To compete with the 1080 AMD needs to release a 300-350W card, and from the
looks of it to compete the big die 1080ti / Titan P that would come out they
are looking at 400-550W cards.

Keep in mind that the 480 is already their "small" die on a 14nm FinFET
process there is nothing more to shrink at this point.

The R480 is still a great card 200$ for GTX970 superclocked performance isn't
bad atm.

I'm thinking this is going to be a repeat of the R79XX series, where AMD can't
compete with NVIDIA on single die cards and they'll release a dual die card.
My own theory is that AMD will rebrand the Fury X2 and release it to compete
with the 1080/1080ti's since Polaris looks to be way too power hungry atm.

------
dogma1138
So an update to anyone who's interested

This issue caused a low end machine that a reviewer built to shut down:
[https://www.youtube.com/watch?v=rhjC_8ai7QA](https://www.youtube.com/watch?v=rhjC_8ai7QA)

Reported to cause damage to older motherboards:
[https://community.amd.com/thread/202410](https://community.amd.com/thread/202410)

AMD has published a short message saying that they are looking in ways to
"fix" this via the driver.
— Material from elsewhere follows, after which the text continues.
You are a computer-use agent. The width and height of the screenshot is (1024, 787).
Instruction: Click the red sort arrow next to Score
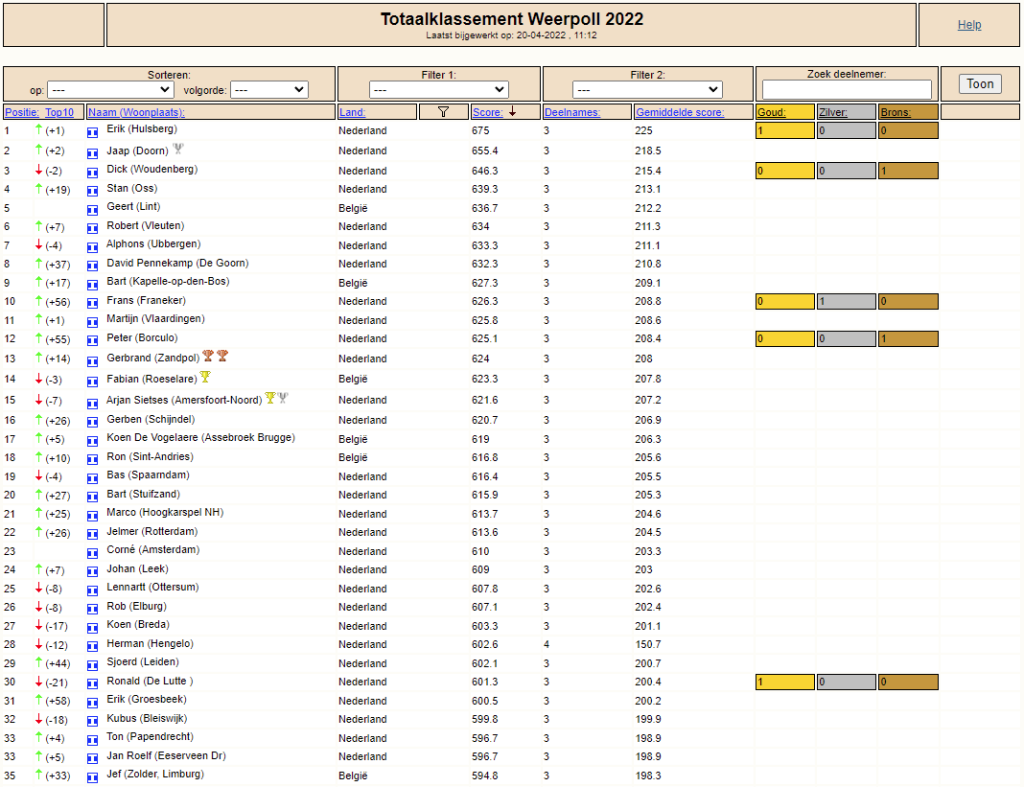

The drivers have a profile for clock and voltages
at any given setting so it looks like these cards are going to be
"downclocked" or the voltages going to the memory and GPU adjusted down for
given clocks in order to prevent the card from peaking above 150W.

This doesn't look good for AMD to be fair they should recall these cards and
redesign the boards. GPU cards tend to stay away from topping the power
consumed from the PCIE bus for good reasons they don't want to bet on the
stability of motherboards especially with everything and their mother being
interconnected via PCIE these days.

NVIDIA cards usually top at ~30W or so, single power connector AMD cards from
the previous gen used to top at 50-60W.

I really don't understand how this passed internal testing or even the design
phase, pretty much every engineer would prefer sucking more power directly
from the PSU than from the much thinner tracers on the motherboard...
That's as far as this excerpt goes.